There are two main types of diabetes:
- type 1 diabetes – where the body's immune system attacks and destroys the cells that produce insulin
- type 2 diabetes – where the body doesn't produce enough insulin, or the body's cells don't react to insulin
Type 2 diabetes is far more common than type 1. In the UK, around 90% of all adults with diabetes have type 2.
Many more people have blood sugar levels above the normal range, but not high enough to be diagnosed as having diabetes.
This is sometimes known as pre-diabetes. If your blood sugar level is above the normal range, your risk of developing full-blown diabetes is increased.
It's very important for diabetes to be diagnosed as early as possible because it will get progressively worse if left untreated.
Although there are no lifestyle changes you can make to lower your risk of type 1 diabetes, type 2 diabetes is often linked to being overweight.
The Healthier You service is a free service available in Cambridgeshire and Peterborough that can help you lower your risk of developing diabetes.
Read more about how to reduce your diabetes risk on the NHS website.
When to see a doctor
Visit your GP as soon as possible if you experience the main symptoms of diabetes, which include:
- feeling very thirsty
- urinating more frequently than usual, particularly at night
- feeling very tired
- weight loss and loss of muscle bulk
- itching around the penis or vagina, or frequent episodes of thrush
- cuts or wounds that heal slowly
- blurred vision
Type 1 diabetes can develop quickly over weeks or even days.
Many people have type 2 diabetes for years without realising because the early symptoms tend to be general.
During pregnancy, some women have such high levels of blood glucose that their body is unable to produce enough insulin to absorb it all.

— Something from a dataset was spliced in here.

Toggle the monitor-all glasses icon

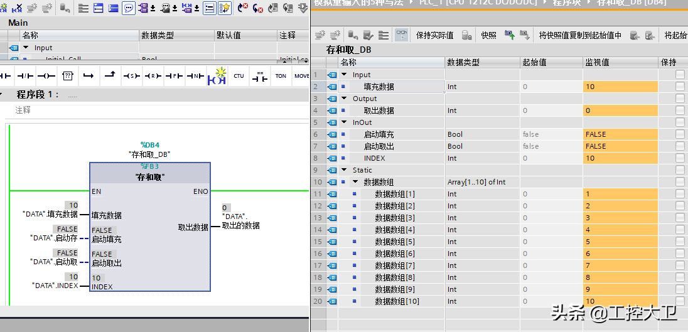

This is known as gestational diabetes.
The local NHS provides free courses to support people diagnosed with diabetes. There are courses for both Type 1 and Type 2 diabetes.
Type 1 Diabetes courses are called either DAFNE or PDAC, depending on where you live.
Type 2 Diabetes support is called DESMOND.
Living with diabetes
If you're diagnosed with diabetes, you'll need to eat healthily, take regular exercise and carry out regular blood tests to ensure your blood glucose levels stay balanced.
You can use the BMI healthy weight calculator to check whether you're a healthy weight.
You can find apps and tools in the NHS Apps Library to help you manage your diabetes and have a healthier lifestyle.